American Housewife, Helen Ellis
American Housewife, juin 2016, trad. anglais (USA) Sophie Brissaud, 208 pages, 18 €
Ecrivain(s): Helen Ellis Edition: La Martinière
La première des 12 nouvelles qui composent ce recueil, Ce que je fais de mes journées, détaille d’emblée la frénésie de la journée d’une new-yorkaise résidente de l’Upper East Side. Courses, tâches ménagères, réceptions, banalités d’usage, photos et vacheries sur le physique de quelques autres invitées. Le ton est donné.
Les nouvelles suivantes nous dépeignent l’univers sombre de la domesticité. Univers presque exclusivement féminin, si l’on excepte le passage de maris aux capacités étranges (L’ajusteur), quelque peu désespérés ou désespérants, tel le « Dr Boulette ».
Se posent bien sûr les questions liées à la féminité : la séduction ; la maternité, refusée ou au contraire malheureusement provoquée puis remplie d’enfants presque monstrueux ; les conventions familiales absurdes et exigées par une belle-mère toujours omnipotente ; des rapports entre femmes obsédées et agressives que l’on reçoit tout de même dans son « Club des Lectrices ».
Tout cela est dépeint avec justesse, et un humour grinçant qui fait sourire, voire franchement rire. Des problèmes de voisinage aux nécessaires assemblées artistiques ou culturelles, tout est disséqué. Sans oublier les mécanismes mensongers de l’émission de télé-réalité – « Chine avec les stars » – à laquelle notre « écrivain » se prête volontiers. Le stéréotype de la femme suggéré par la couverture vole en éclats pour dépeindre, en creux, la réalité du relationnel dans cette société new-yorkaise.
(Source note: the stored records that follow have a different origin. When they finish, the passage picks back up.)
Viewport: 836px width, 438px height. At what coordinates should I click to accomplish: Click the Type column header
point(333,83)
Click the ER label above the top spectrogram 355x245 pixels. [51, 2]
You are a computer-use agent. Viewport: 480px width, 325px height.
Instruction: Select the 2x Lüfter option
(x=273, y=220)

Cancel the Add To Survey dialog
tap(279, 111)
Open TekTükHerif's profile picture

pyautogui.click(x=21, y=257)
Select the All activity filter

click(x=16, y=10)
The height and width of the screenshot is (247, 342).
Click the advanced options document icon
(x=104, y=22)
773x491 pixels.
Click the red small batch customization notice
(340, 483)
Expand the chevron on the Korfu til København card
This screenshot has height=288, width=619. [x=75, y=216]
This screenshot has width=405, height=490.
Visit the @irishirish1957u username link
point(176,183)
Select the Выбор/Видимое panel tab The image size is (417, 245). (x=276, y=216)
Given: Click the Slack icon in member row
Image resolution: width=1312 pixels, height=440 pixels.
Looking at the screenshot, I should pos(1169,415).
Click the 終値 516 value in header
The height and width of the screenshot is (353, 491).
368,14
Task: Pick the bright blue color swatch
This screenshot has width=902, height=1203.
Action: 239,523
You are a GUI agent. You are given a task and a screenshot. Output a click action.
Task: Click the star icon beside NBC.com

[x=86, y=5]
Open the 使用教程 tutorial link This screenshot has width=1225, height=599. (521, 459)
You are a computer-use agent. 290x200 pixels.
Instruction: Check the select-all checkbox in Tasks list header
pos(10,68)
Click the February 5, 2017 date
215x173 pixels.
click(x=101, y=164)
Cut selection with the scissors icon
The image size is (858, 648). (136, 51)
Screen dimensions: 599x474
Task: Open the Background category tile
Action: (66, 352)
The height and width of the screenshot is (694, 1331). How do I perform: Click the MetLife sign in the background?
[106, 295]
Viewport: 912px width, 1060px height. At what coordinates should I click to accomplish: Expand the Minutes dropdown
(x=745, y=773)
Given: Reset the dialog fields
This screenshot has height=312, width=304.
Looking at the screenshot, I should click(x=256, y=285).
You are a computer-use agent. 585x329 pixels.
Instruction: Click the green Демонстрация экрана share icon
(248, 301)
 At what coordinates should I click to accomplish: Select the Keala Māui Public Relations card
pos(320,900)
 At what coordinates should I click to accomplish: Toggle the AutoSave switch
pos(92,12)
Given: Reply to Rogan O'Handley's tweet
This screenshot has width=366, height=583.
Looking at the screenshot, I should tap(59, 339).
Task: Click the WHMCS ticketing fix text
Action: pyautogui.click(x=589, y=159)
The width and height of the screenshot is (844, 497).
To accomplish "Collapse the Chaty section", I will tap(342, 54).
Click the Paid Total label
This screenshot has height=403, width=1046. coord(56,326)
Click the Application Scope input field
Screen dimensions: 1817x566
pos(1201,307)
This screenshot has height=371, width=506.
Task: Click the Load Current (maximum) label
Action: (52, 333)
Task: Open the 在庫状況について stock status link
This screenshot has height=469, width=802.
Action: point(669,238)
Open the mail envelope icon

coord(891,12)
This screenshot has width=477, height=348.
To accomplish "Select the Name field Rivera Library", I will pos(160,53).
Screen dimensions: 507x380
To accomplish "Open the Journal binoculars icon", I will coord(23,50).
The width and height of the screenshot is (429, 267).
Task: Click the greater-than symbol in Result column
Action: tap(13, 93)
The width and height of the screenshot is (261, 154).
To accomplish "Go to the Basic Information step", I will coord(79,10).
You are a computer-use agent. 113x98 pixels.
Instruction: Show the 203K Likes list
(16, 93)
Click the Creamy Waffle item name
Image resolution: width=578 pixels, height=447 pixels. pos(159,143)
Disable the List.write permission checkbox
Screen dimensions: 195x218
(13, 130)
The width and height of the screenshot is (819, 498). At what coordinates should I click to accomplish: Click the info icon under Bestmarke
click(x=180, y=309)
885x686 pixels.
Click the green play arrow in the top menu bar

Les douze nouvelles qui servent ce projet sont composées de manières variées. L’une épouse le mode épistolaire, de manière moderne puisque les lettres sont en réalité des courriels ; d’autres prennent la forme de « mode d’emploi », ou encore suivent une structure narrative classique. Mais aucune n’évite la « chute » traditionnelle du genre, surprenante, parfois suspendue, pour mieux laisser au lecteur le doute ou la surprise.
Un recueil à lire comme un kaléidoscope sans concessions d’un certain univers féminin.